Exercise description — Rewrite every line of the material below, replacing "Reports" with "Analytics" and leaving all other text unchanged. Omit the pictures from your answer.

Start Data rows

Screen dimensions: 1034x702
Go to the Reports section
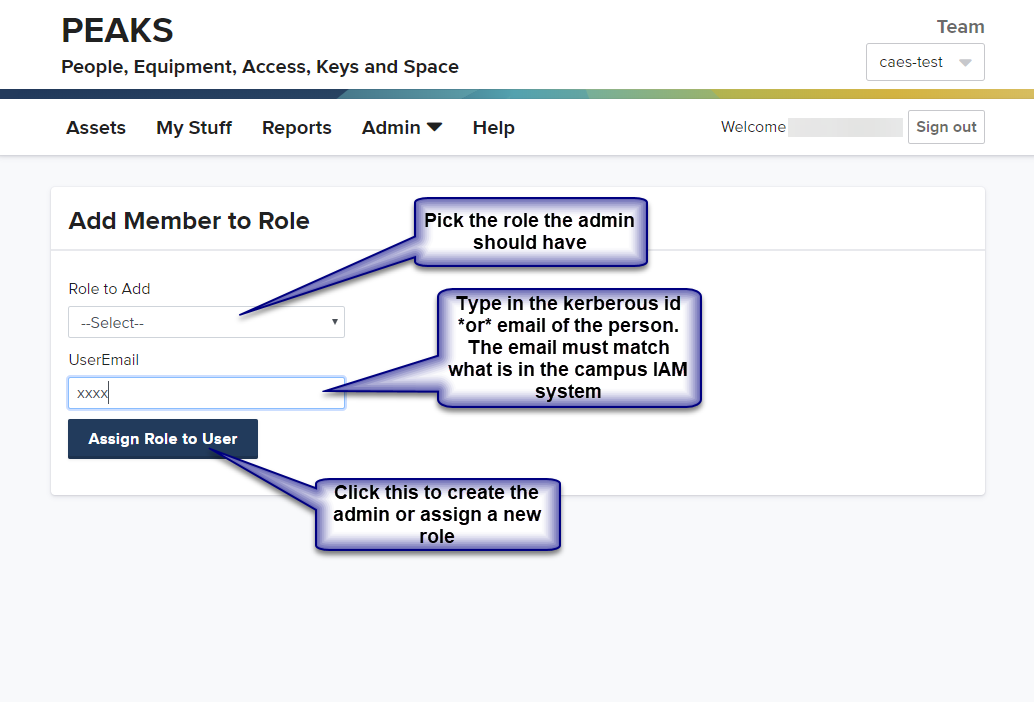tap(296, 127)
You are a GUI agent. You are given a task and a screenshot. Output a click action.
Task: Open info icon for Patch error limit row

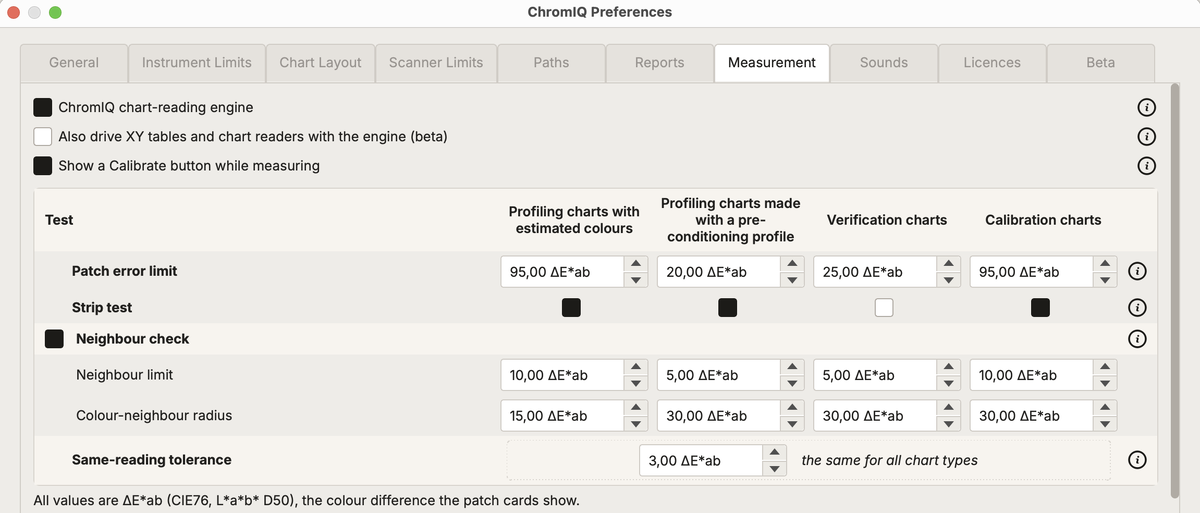1136,271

End Data rows

Correct answer —
Screen dimensions: 1034x702
Go to the Analytics section
tap(296, 127)
You are a GUI agent. You are given a task and a screenshot. Output a click action.
Task: Open info icon for Patch error limit row

1136,271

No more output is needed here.